**DATASET ENTRIES:**
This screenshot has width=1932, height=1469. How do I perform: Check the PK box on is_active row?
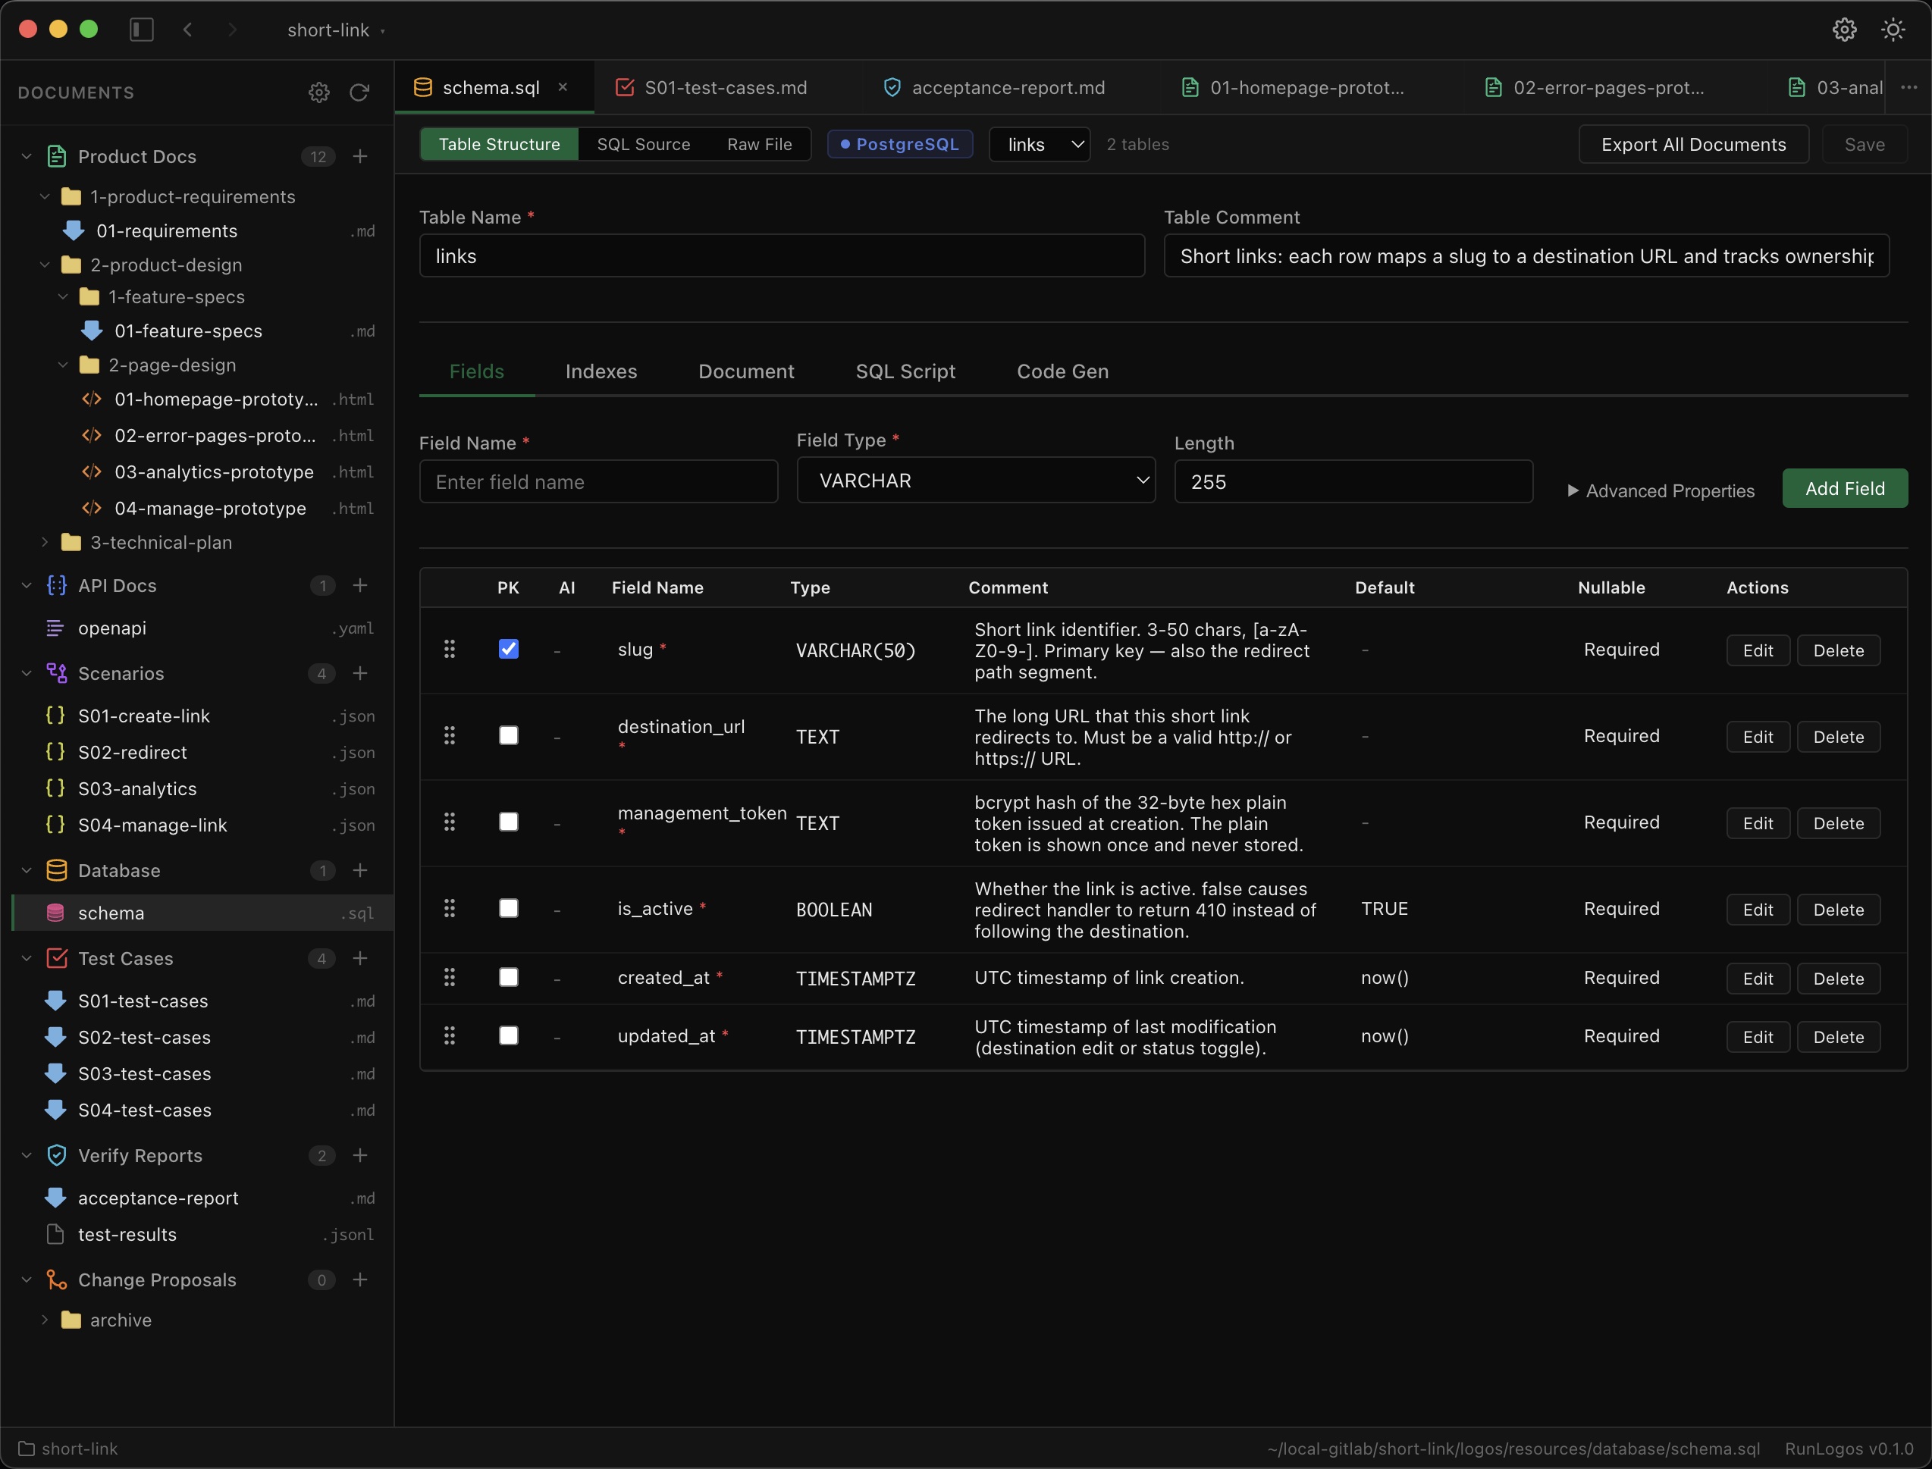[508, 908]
...
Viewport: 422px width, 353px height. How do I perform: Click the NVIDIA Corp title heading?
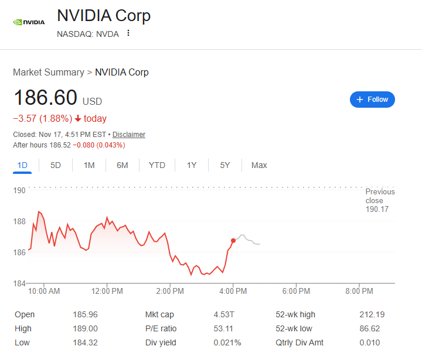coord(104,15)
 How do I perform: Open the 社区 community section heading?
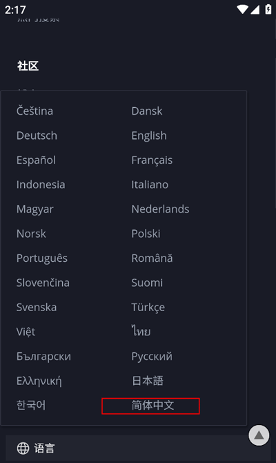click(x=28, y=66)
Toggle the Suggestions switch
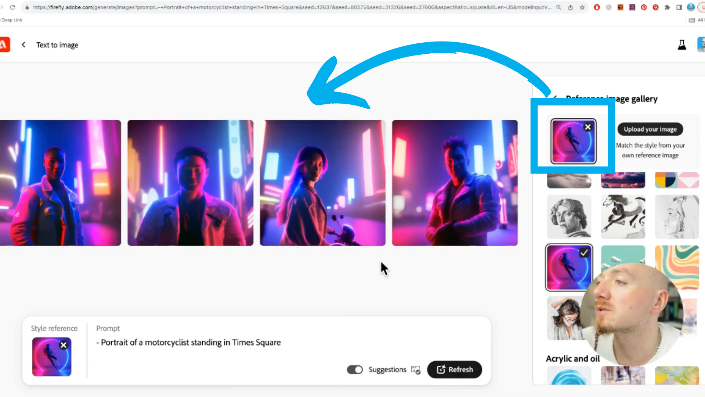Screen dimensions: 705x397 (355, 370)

**OBJECTIVE:**
Copy out the part that starts with the line containing "Viewport: 422px width, 353px" and ends with the line containing "Screen dimensions: 705x397 (355, 370)", keeping both of those lines, and leave the pictures out.

**WORKED ANSWER:**
Viewport: 422px width, 353px height. How do I perform: Click the NVIDIA Corp title heading?
coord(104,15)
 How do I perform: Open the 社区 community section heading?
click(x=28, y=66)
Toggle the Suggestions switch
Screen dimensions: 705x397 (355, 370)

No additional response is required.